Clearly articulating its long-term strategic and global interest in biologics, last October DSM Pharmaceutical Products, the custom manufacturing and technology business of Royal DSM, officially announced opening of its new cGMP facility for biopharmaceutical contract manufacturing in Brisbane, Australia. Australia’s Therapeutic Goods Act (TGA) regulatory agency granted the plant its A2 compliance rating, thus green lighting commercial operation. The facility was built in partnership Biopharmaceuticals Australia and some (AU) $60 million in financial backing from regional and national government agencies.
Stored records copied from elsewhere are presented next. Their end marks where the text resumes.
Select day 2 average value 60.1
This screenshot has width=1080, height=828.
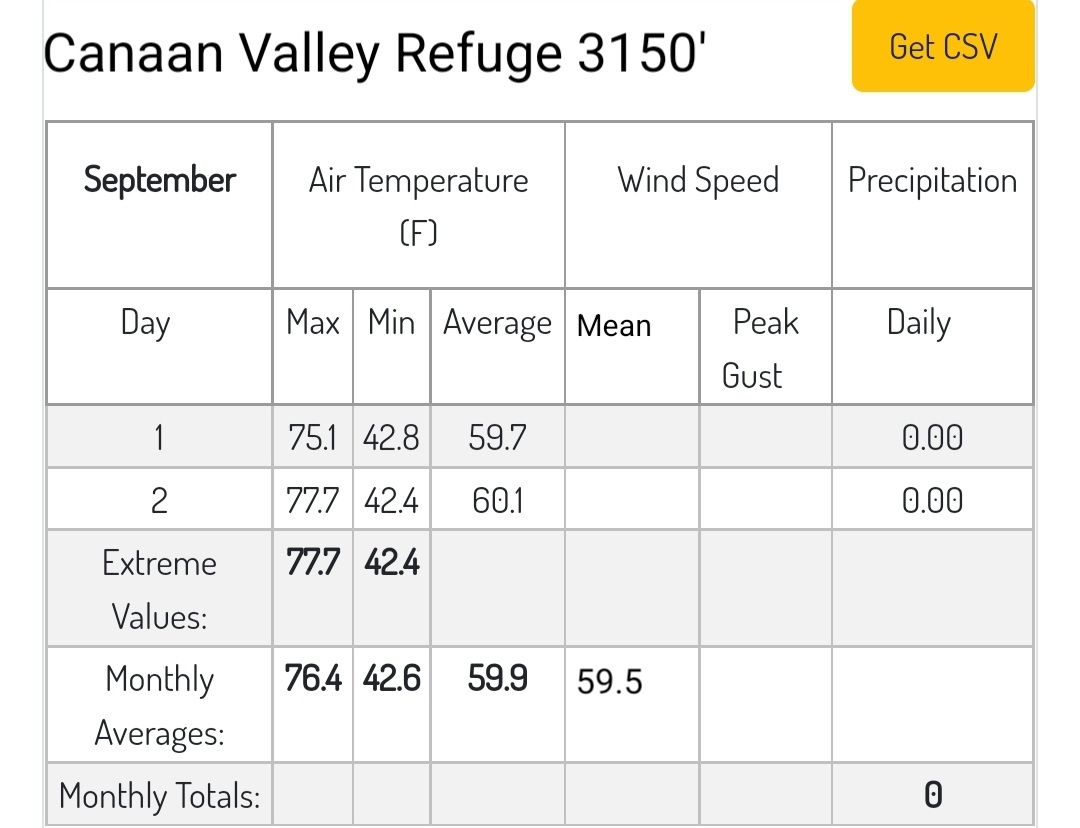click(497, 500)
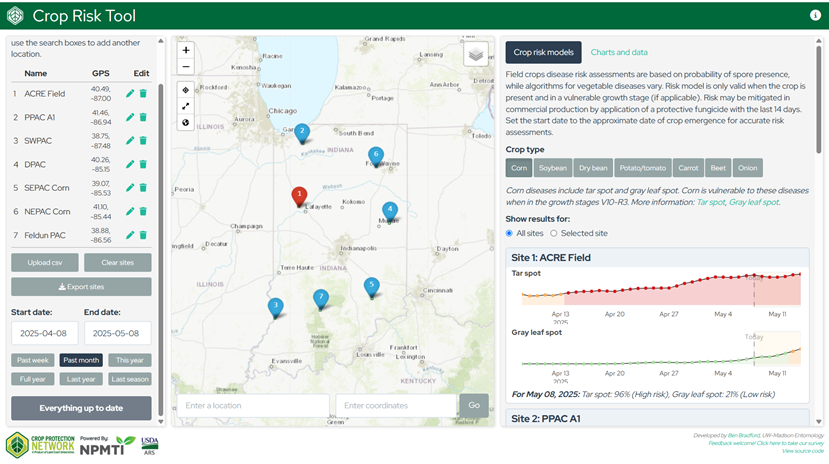This screenshot has width=829, height=464.
Task: Select the red marker for site 1
Action: coord(298,194)
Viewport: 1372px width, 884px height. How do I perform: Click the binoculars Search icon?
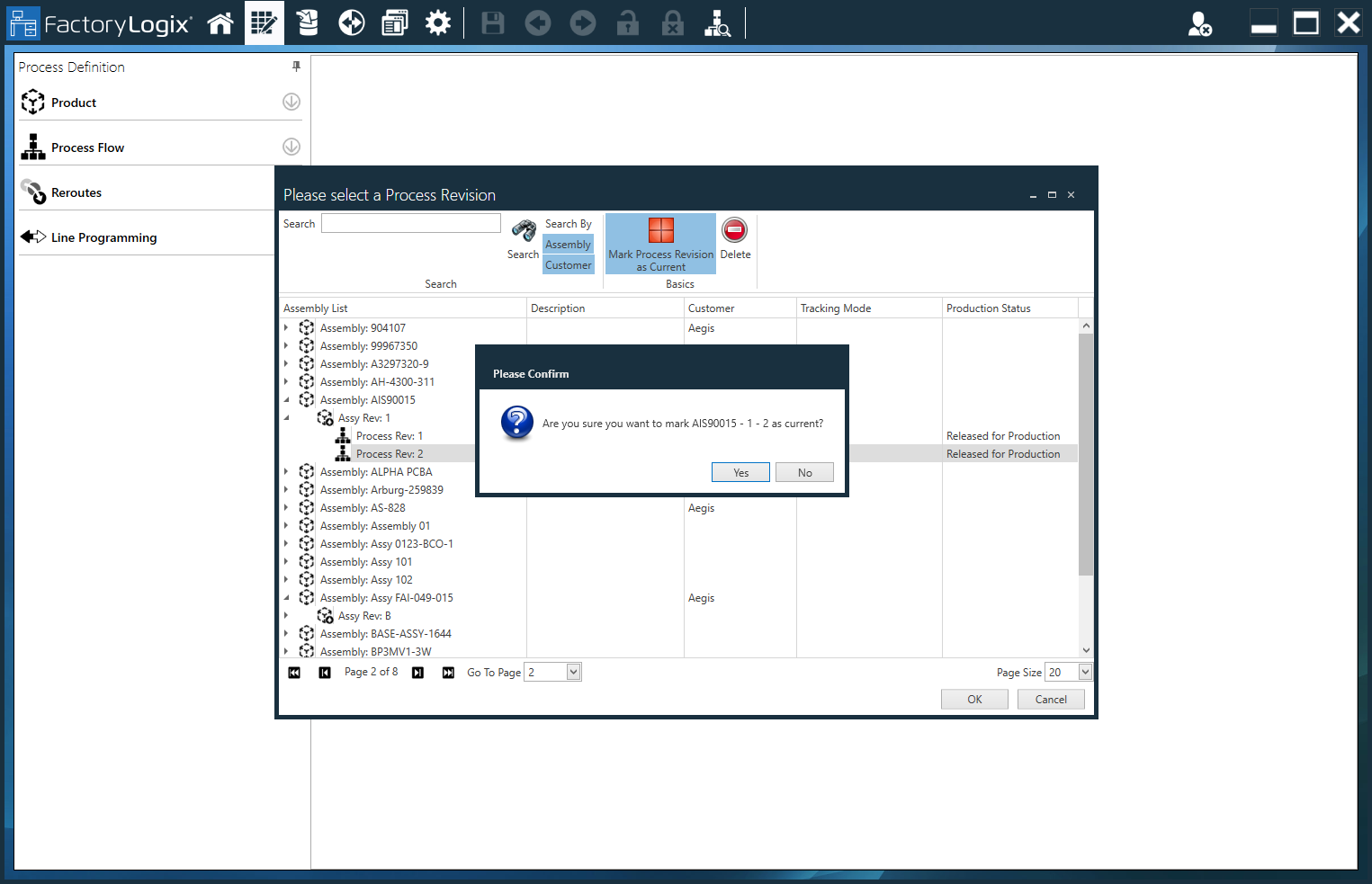click(x=524, y=231)
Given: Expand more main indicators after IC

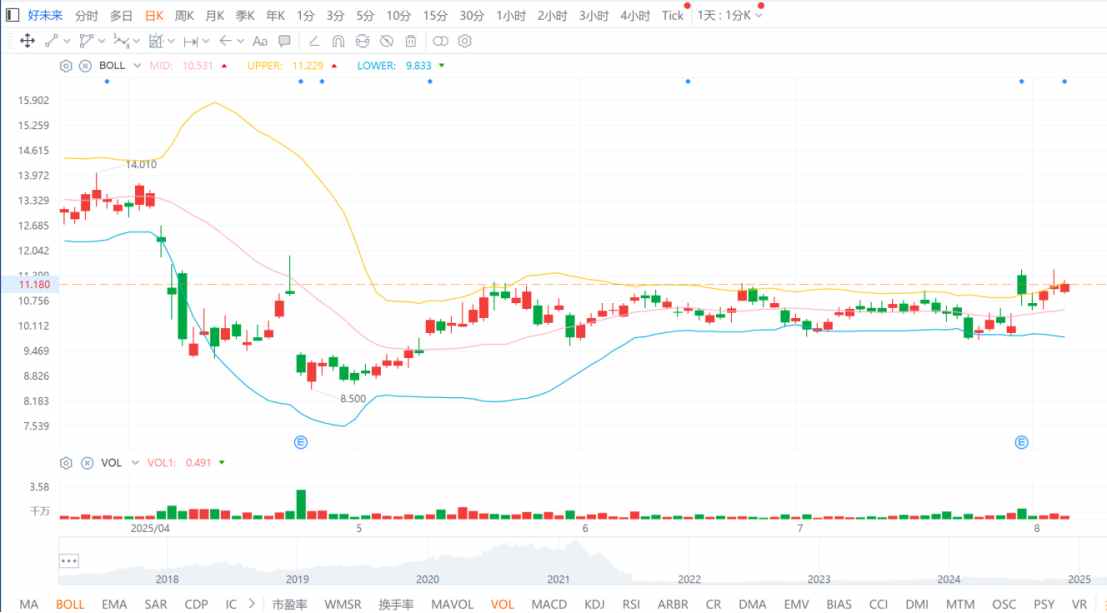Looking at the screenshot, I should click(x=253, y=604).
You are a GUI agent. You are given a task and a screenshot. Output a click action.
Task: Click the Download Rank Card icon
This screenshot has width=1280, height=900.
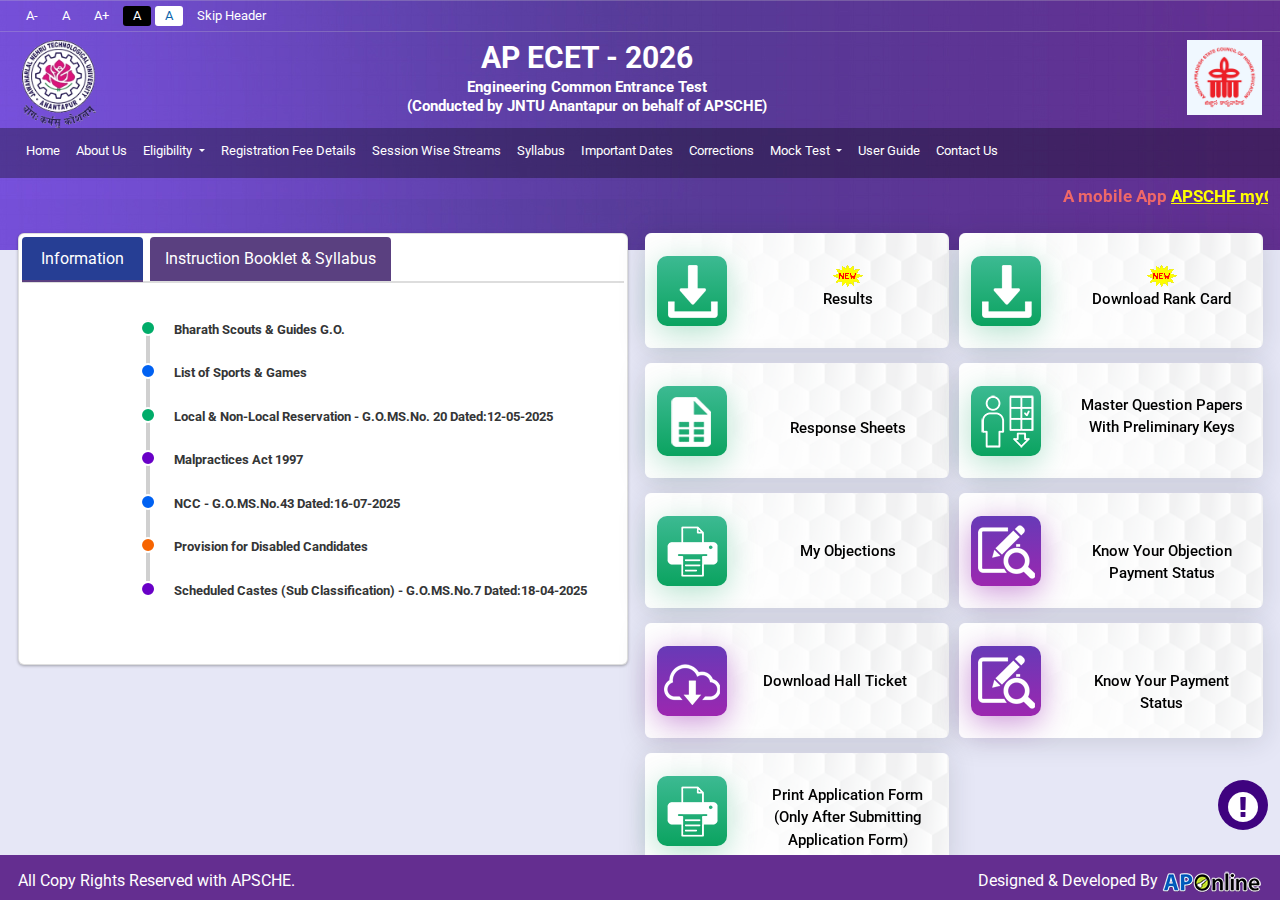[x=1006, y=291]
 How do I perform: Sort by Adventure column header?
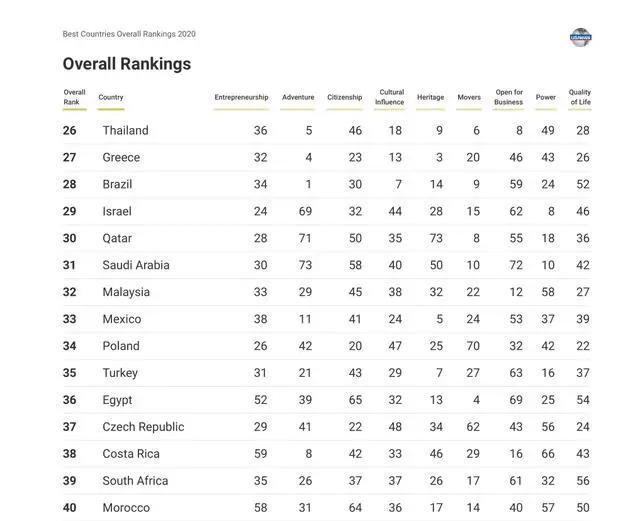(x=298, y=97)
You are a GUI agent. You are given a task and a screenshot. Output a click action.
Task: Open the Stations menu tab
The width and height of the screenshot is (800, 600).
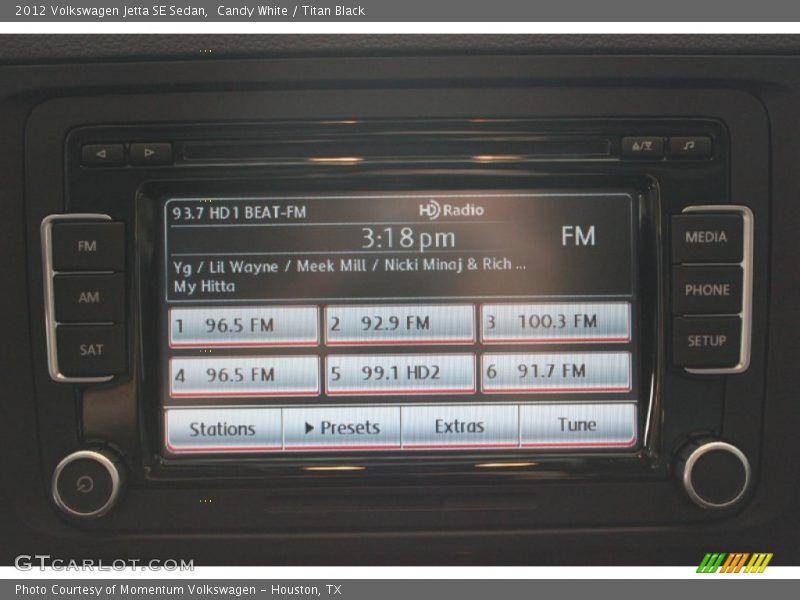click(221, 425)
Since its opening in October, DSM has been conducting process development work and technical production runs and says that TGA-licensed cGMP production is scheduled to commence January 2014. Pharma industry analysts and financiers often find a robust supply chain of key assets analogous to a string of pearls. According to DSM, its bioprocessing pearl is contracted to serve several companies eager to be in a position to compete in Asia-Pacific market. According to DSM, “This world-class operation in the Asia-Pacific region is an important growth area in DSM’s strategic development in the biopharmaceutical field.” As it stands, the Brisbane facility is hosting manufacturing operations for DecImmune Therapeutics (US), RECEPTA Biopharma (Brazil) and two Australian firms, Parenta Biosciences and Opthea Pty Ltd.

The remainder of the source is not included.